## Фрагмент текста:
=====
Цивилизация унаследовала от первобытности язык, религиозный ритуал,

систему нравственных норм поведения, пережитки магии, тотемизма и

фетишизма, мифологию, погребальный культ, изобразительное искусство,

представления о духовных существах (анимизм), музыкальное творчество. Эти

идеологические архетипы отчасти были гетерогенны уже в первобытности, а

частью состояли в родстве, прослеживаемом лишь в первобытную эпоху. Их

общность состояла в социально-интегративной функции, а также в

общеупотребительности. Цивилизация добавила к этим архетипам ряд новых.

От религиозного ритуала произошла культовая мистерия, а от нее в античную

эпоху — театр. Светские нормативы поведения (нравственность) послужили

источником архетипов права и политики. Языковые формы общения дали начало

ряду жанров литературы.
=====
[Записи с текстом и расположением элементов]
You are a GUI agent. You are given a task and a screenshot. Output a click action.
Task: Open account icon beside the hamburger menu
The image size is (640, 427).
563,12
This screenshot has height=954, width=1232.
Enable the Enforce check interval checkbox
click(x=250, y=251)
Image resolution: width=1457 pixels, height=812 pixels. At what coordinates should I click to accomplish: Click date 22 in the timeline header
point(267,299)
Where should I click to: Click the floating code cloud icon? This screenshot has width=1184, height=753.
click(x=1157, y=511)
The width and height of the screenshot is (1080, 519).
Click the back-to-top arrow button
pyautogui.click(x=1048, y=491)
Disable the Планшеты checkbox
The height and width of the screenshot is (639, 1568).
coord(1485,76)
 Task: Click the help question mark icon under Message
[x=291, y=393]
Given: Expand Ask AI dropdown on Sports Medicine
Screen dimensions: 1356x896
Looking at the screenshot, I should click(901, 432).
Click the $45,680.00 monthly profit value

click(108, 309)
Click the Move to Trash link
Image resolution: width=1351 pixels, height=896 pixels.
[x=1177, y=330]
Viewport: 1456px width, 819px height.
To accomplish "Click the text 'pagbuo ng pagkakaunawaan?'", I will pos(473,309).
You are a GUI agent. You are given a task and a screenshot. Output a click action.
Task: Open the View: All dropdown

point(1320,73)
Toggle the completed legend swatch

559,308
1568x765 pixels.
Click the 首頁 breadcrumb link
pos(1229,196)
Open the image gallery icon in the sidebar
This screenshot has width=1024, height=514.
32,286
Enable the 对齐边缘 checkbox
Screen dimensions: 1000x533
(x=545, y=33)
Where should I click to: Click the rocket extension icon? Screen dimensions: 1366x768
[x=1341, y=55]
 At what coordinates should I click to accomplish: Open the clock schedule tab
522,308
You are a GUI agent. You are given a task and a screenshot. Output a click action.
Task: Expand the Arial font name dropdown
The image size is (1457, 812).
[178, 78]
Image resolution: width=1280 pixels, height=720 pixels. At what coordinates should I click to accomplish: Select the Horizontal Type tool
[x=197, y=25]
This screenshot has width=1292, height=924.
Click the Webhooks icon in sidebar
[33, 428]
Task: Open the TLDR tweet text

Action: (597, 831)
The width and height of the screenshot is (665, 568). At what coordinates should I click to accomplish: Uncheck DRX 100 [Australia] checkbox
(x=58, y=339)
=====
## Задание:
Ответьте на вопросы по фрагменту о наследии первобытности:
1. В чём, согласно фрагменту, состояла общность идеологических архетипов?
2. Что произошло от религиозного ритуала?
3. Что послужило источником архетипов права и политики?

## Решение задания:
1. В социально-интегративной функции, а также в общеупотребительности.
2. Культовая мистерия.
3. Светские нормативы поведения (нравственность).